Night shift work may hinder the body's ability to repair DNA damage caused by normal cellular processes, suggests a small study published online in Occupational & Environmental Medicine.
Suppression of the hormone melatonin, which regulates the internal body clock (circadian rhythm) might have a role, the findings suggest.
Previous research by the same authors of 223 night shift workers showed that day sleep was associated with lower levels in their urine of a chemical by-product of active DNA tissue repair called 8-OH-dG than night sleep -- potentially indicating reduced capacity to repair cellular damage.
The findings led them to conclude that the key factor behind this observed difference was likely to be suppressed production of the 'sleep hormone' melatonin during day sleep relative to night sleep.
In a bid to explore whether lower levels of 8-OH-dG might also be found in those working night shifts compared with those getting a normal night's sleep, they measured 8-OH-dG levels in the stored urine samples of 50 night shift workers from the previous study.
These 50 people had exhibited the widest discrepancies in levels of circulating melatonin between night work and night sleep.
Analysis of the urine samples showed that melatonin levels were much lower when taken during a night shift than when taken during a normal night's sleep.
After taking account of potentially influential factors, such as alcohol consumption and shorter sleep duration (average 5.5 hours) during the day preceding a night shift, 8-OH-dG levels were only 20% of those observed during a normal night's sleep (average 7.5 hours).

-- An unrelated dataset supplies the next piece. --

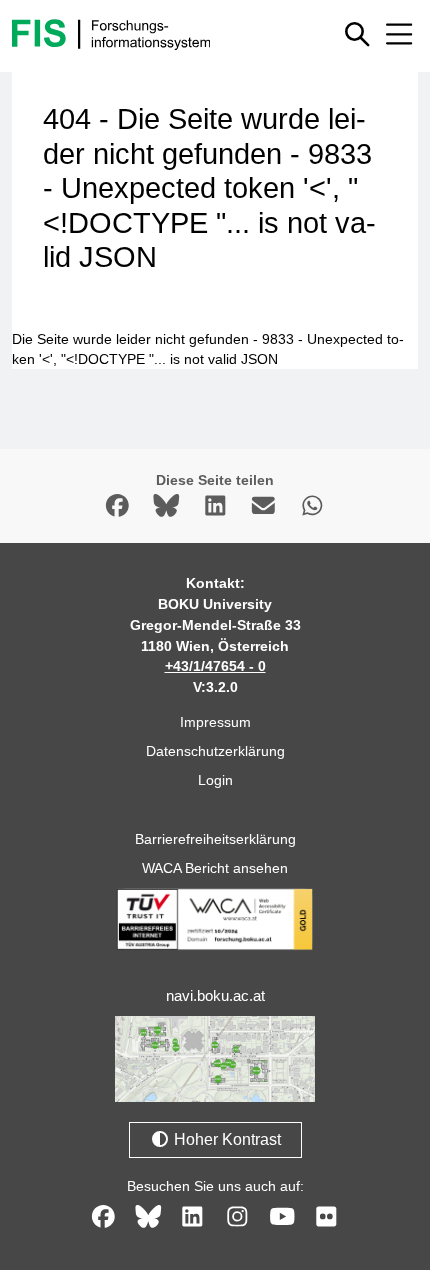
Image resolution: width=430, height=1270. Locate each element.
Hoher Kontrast (225, 1139)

A particular pathway called NER is thought to be involved in the repair of DNA damage caused by oxygen free radicals, which are produced during normal cellular activity, say the researchers.
And research has shown that melatonin production boosts the activity of the genes involved in the NER pathway.
This is an observational study so no firm conclusions can be drawn about cause and effect, added to which the study participants were mostly white, working in healthcare, and of similar age, so making it difficult to apply the findings more generally.
The researchers were also unable to collect data on the participants' dietary patterns and circulating antioxidant levels, both of which could have been influential.
Nevertheless, they conclude: "Our results indicate that, relative to night sleep, reduced melatonin production among shift workers during night work is associated with significantly reduced urinary excretion of 8-OH-dG."
They explain: "This likely reflects a reduced capacity to repair oxidative DNA damage due to insufficient levels of melatonin and may result in cells harbouring higher levels of DNA damage."
They add: "If such effects are confirmed, melatonin supplementation should be explored as an intervention to reduce the occurrence of potentially carcinogenic DNA damage among shift workers."